Installing Guo as the PBoC governor would likely indicate Beijing's intention to press ahead with some of the long-awaited financial reforms such as breaking the state bank's monopoly in the banking sector and relaxing controls over cross-border capital flows, the article added.
Xiao Gang is the only president of a large state bank that was named a full member of the Central Committee and therefore eligible for the top job at the PBoC. Xiao spent 22 years within the PBoC – almost his entire career – before running the BoC. He was made the youngest departmental head at the PBoC at the age of 36 and, four years later, was promoted to vice-governor in charge of monetary policy in 1998 before being parachuted to BoC in 2003. Aged 54, Xiao is a representative of the younger generation of financial elite in China; young enough to serve a full 10-year term were he to succeed Zhou.
"Xiao is often portrayed as an official with unique charisma, ambitious yet pragmatic and low key – someone who rarely attends banquets," the article said. "Although Guo is more popular among market participants, he appears to lack some of the political support from top officials that Xiao enjoys."
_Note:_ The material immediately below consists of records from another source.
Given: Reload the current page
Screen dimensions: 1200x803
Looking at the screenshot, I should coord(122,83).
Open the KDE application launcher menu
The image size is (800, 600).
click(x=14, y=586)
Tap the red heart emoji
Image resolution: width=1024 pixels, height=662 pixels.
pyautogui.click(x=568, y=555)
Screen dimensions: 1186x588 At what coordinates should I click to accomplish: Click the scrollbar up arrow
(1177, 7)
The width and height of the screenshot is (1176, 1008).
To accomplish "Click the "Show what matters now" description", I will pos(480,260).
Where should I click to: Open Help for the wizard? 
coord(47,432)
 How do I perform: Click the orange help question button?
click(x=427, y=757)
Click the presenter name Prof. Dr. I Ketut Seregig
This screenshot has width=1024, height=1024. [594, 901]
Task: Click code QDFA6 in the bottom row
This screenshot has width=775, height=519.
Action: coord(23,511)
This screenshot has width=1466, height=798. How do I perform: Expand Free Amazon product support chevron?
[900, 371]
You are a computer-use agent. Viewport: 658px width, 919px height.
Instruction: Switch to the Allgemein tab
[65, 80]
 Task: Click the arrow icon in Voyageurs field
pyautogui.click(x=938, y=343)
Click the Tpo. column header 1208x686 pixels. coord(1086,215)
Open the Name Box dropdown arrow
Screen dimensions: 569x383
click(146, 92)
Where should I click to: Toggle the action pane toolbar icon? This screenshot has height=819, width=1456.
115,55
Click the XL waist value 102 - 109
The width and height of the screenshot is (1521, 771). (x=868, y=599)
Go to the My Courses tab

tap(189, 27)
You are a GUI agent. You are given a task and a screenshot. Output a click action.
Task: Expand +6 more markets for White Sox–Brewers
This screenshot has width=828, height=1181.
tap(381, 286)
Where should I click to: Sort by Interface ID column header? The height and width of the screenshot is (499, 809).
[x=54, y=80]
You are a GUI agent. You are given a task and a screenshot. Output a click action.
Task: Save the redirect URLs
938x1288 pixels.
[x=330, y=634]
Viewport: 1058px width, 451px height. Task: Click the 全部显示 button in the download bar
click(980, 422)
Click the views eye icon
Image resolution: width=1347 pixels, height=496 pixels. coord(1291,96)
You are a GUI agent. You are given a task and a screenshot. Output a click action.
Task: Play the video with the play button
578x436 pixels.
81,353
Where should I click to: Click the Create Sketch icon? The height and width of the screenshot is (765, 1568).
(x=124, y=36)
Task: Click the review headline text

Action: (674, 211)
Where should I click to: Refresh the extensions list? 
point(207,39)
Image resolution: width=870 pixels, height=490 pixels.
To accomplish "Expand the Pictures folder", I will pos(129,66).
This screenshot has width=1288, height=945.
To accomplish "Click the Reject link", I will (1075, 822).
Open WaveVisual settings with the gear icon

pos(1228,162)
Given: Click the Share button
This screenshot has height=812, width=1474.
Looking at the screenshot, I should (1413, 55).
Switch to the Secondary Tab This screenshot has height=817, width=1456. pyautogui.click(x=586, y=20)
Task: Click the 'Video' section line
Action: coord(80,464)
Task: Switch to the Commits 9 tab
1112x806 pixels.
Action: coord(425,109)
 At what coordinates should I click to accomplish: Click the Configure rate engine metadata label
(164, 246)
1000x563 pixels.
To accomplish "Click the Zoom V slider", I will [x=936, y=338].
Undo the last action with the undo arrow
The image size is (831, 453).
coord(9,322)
The article explains that Xiao assisted and impressed Wang Qishan, then vice-governor of Guangdong Province, in clearing up the mess after the collapse of Gitic (a major state-supported investment company), "so avoiding a default crisis at a range of state-backed financial institutions that had recklessly borrowed from the international market". Wang is now on the seven-member Standing Committee of the Politburo. "As a result, Wang's recommendations on the candidacy are likely to outweigh any personal suggestions by Zhou," the article said.
Meanwhile Lou – a former deputy finance minister – is viewed as an ideal candidate to become finance minister in the pending reshuffle. However, should he fail in that effort, the governorship might be an option.